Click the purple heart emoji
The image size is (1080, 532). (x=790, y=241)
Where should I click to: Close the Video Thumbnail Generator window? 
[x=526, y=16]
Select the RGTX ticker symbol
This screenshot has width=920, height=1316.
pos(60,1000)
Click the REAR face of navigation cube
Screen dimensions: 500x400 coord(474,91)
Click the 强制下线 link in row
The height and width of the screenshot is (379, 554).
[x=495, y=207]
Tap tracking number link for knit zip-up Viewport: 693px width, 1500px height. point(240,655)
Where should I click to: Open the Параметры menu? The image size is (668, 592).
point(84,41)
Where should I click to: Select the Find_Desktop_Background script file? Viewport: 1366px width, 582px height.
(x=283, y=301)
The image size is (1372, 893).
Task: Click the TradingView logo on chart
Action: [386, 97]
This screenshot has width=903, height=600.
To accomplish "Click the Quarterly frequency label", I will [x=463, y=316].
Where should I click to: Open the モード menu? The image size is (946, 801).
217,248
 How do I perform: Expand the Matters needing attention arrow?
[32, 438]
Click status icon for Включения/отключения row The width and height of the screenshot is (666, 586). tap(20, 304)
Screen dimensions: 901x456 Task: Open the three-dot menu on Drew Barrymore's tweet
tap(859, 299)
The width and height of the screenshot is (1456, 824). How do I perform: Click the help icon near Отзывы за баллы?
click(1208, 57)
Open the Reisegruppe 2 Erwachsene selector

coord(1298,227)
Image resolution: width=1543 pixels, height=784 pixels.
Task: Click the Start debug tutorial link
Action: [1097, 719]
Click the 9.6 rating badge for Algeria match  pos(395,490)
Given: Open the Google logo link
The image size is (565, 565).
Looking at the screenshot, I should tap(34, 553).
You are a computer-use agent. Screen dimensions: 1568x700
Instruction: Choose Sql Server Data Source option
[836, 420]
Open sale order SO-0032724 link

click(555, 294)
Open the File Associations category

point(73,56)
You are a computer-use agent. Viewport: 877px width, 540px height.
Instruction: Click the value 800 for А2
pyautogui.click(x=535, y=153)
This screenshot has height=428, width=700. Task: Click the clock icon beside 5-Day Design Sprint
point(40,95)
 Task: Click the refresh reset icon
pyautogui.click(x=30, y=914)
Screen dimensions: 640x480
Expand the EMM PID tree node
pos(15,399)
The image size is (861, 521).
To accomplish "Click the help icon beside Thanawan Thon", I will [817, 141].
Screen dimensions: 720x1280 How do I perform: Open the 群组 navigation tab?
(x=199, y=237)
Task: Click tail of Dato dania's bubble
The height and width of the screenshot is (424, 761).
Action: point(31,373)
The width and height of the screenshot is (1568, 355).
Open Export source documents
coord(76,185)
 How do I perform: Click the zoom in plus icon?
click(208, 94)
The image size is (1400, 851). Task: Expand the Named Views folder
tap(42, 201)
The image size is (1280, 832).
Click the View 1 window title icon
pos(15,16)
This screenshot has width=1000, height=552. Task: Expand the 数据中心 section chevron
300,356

• What you need to do
What must be transcribed is the run of lines from the one containing "The image size is (1280, 832)." to the last line of the data above, inclusive, and only that.

• Solution to the exercise
The image size is (1280, 832).
Click the View 1 window title icon
pos(15,16)
This screenshot has width=1000, height=552. Task: Expand the 数据中心 section chevron
300,356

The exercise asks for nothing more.